The first stretch of the trail winds uphill through tall pines, and I force myself to actually look at things for once instead of just moving through them on autopilot. A squirrel freezes on a log when I walk past, and a woodpecker goes absolutely feral on a dead tree somewhere above my head. I breathe in the mountain air and smile.

My shoulders immediately drop about three inches. I didn’t even realize I was holding them up like that. Next, I notice how my jaw is clamped shut, and I force it to relax as well.

The trail steepens after the first bend, and I welcome the burn in my calves. There’s something satisfying about physical effort that has nothing to do with printing out shipping labels or packing dahlia tubers. My brain, for once, goes quiet, but it doesn’t feel wrong. I mentally welcome the break in my obsessive thinking and just walk.

I’ve been walking for well over an hour and a half when I pull out my phone to check the time. My battery sits at fifty-eight percent, and it’s past four o’clock. Huh. I’m still going up. Shouldn’t I have been looping back down the mountain already?

Then it dawns on me that I haven’t seen a trail marker in what seems like ages. Shit. Did I miss one because I was too busy gazing up at the clouds and the birds in the trees? Now what?

The smart thing to do would be to turn around and retrace my steps, but I can’t even remember if I took a left or a right at the last fork in the road. I should try nonetheless.

I decide to take a small path leading east. This is fine. People go slightly off trail all the time, right? This is not a big deal at all. I’m not going to get lost in the mountains and become a local news headline for a day or two.

It doesn’t take long before the path stops at a sign stating that this is private property. Behind it is a high fence.

Great. So I veered off trail and wandered onto someone’s land. I peer into the distance. There’s a cabin with a smoking chimney on this land, so maybe whoever lives here might be able to guide me back to the official trail.

I’m about to try to find a fence gate when I hear a low sound that makes the hairs on my arms stand up. I look to the side, and my heart stops beating. Sweat pops out all over my body, and an involuntary shriek leaves my throat.

There’s a bear about forty feet away. Huge and black, his coat gleaming, his nose snuffling at the base of a rotting log. It hasn’t noticed me yet. I read somewhere that black bears mostlygo about their business and that they’d rather avoid you than confront you. I need to get out of here as soon as possible, so I take one very careful step backward.

The bear’s head comes up, and we look at each other.

There’s no thought, no plan, no brave last stand. My body just moves. I run along the fence line. I’m crashing through the undergrowth while branches whip at my face. The sound behind me is enormous and close.

My foot catches a root. All the air gets knocked clean from my chest as I hit the ground hard. I roll onto my back, and the bear isright there. I’m not ready to die.

“Please,” I whimper, as if a black bear knows human language.
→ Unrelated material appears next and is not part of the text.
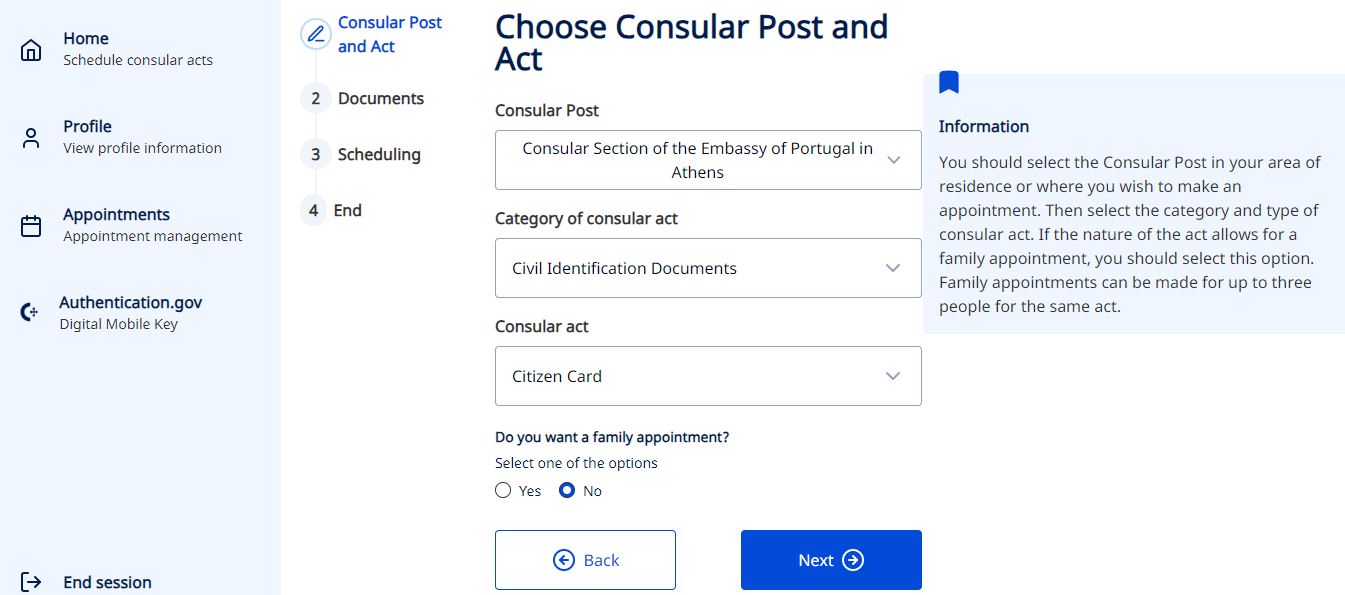This screenshot has height=595, width=1345.
Task: Click the step 2 Documents circle
Action: point(315,98)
Tears roll down my cheeks.

Then a deep, completely unafraid voice echoes through the air.

“Back! Off!”

I open my eyes to see the bear’s butt disappearing into the woods. Heavy footsteps crunch through the undergrowth toward me.
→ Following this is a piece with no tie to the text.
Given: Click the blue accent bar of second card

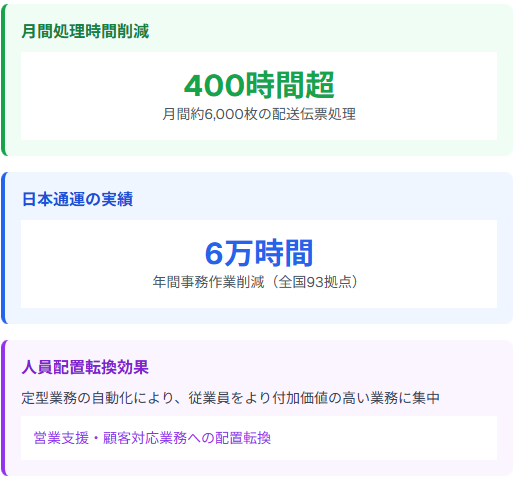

I’m still flat on my back, staring up at a strip of sky through the pine canopy, my heart hammering hard as a shadow falls over me.

Before I can move or blink, a huge man scoops me up in his arms.

And runs.

Chapter Two

Jude

I don’t expect anything from my days anymore. That’s the whole point of being up here on this mountain. I’ve done more than enough for the world during my years as a military disaster relief coordinator. Fifteen years of showing up wherever everything had gone wrong, wherever people had lost everything, wherever the ground was still shaking or the water hadn’t receded yet. I built shelters. Coordinated supply drops. Held things together in places where nothing wanted to hold together. And I’m proud of that. I am.